• TASK BRIEF: Every word of the listing must be returned. Retype it exactly.

### PROVIDED RECORDS

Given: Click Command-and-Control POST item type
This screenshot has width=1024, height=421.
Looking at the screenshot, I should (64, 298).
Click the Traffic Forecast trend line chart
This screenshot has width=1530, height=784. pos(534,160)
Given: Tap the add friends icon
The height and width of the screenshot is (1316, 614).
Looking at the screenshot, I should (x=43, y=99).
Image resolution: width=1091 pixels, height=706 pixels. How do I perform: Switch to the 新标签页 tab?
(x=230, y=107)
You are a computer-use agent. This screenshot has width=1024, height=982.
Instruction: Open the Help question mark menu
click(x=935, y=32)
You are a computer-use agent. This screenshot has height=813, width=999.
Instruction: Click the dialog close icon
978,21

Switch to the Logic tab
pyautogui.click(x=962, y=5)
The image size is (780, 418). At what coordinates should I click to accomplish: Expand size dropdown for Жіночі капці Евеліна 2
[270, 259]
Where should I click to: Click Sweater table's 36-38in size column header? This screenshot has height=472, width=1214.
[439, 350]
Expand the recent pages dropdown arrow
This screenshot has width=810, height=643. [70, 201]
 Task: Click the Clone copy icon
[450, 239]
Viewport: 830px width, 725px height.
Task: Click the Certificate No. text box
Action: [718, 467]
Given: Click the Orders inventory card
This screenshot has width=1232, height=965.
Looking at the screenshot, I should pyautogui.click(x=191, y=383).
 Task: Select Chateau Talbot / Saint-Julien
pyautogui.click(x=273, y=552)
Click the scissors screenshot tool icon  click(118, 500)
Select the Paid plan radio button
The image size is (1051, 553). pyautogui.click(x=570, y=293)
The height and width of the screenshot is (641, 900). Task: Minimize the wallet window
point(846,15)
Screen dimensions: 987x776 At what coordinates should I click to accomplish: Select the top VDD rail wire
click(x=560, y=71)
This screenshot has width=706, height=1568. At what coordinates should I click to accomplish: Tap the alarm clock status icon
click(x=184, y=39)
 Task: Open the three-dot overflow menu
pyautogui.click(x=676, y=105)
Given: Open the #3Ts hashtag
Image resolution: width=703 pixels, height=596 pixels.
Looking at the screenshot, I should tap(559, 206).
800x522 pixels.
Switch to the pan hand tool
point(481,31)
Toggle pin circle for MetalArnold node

######

• FINAL ANSWER:
Given: Click Command-and-Control POST item type
This screenshot has width=1024, height=421.
Looking at the screenshot, I should (64, 298).
Click the Traffic Forecast trend line chart
This screenshot has width=1530, height=784. pos(534,160)
Given: Tap the add friends icon
The height and width of the screenshot is (1316, 614).
Looking at the screenshot, I should (x=43, y=99).
Image resolution: width=1091 pixels, height=706 pixels. How do I perform: Switch to the 新标签页 tab?
(x=230, y=107)
You are a computer-use agent. This screenshot has width=1024, height=982.
Instruction: Open the Help question mark menu
click(x=935, y=32)
You are a computer-use agent. This screenshot has height=813, width=999.
Instruction: Click the dialog close icon
978,21

Switch to the Logic tab
pyautogui.click(x=962, y=5)
The image size is (780, 418). At what coordinates should I click to accomplish: Expand size dropdown for Жіночі капці Евеліна 2
[270, 259]
Where should I click to: Click Sweater table's 36-38in size column header? This screenshot has height=472, width=1214.
[439, 350]
Expand the recent pages dropdown arrow
This screenshot has width=810, height=643. [70, 201]
 Task: Click the Clone copy icon
[450, 239]
Viewport: 830px width, 725px height.
Task: Click the Certificate No. text box
Action: [718, 467]
Given: Click the Orders inventory card
This screenshot has width=1232, height=965.
Looking at the screenshot, I should pyautogui.click(x=191, y=383).
 Task: Select Chateau Talbot / Saint-Julien
pyautogui.click(x=273, y=552)
Click the scissors screenshot tool icon  click(118, 500)
Select the Paid plan radio button
The image size is (1051, 553). pyautogui.click(x=570, y=293)
The height and width of the screenshot is (641, 900). Task: Minimize the wallet window
point(846,15)
Screen dimensions: 987x776 At what coordinates should I click to accomplish: Select the top VDD rail wire
click(x=560, y=71)
This screenshot has width=706, height=1568. At what coordinates should I click to accomplish: Tap the alarm clock status icon
click(x=184, y=39)
 Task: Open the three-dot overflow menu
pyautogui.click(x=676, y=105)
Given: Open the #3Ts hashtag
Image resolution: width=703 pixels, height=596 pixels.
Looking at the screenshot, I should tap(559, 206).
800x522 pixels.
Switch to the pan hand tool
point(481,31)
Toggle pin circle for MetalArnold node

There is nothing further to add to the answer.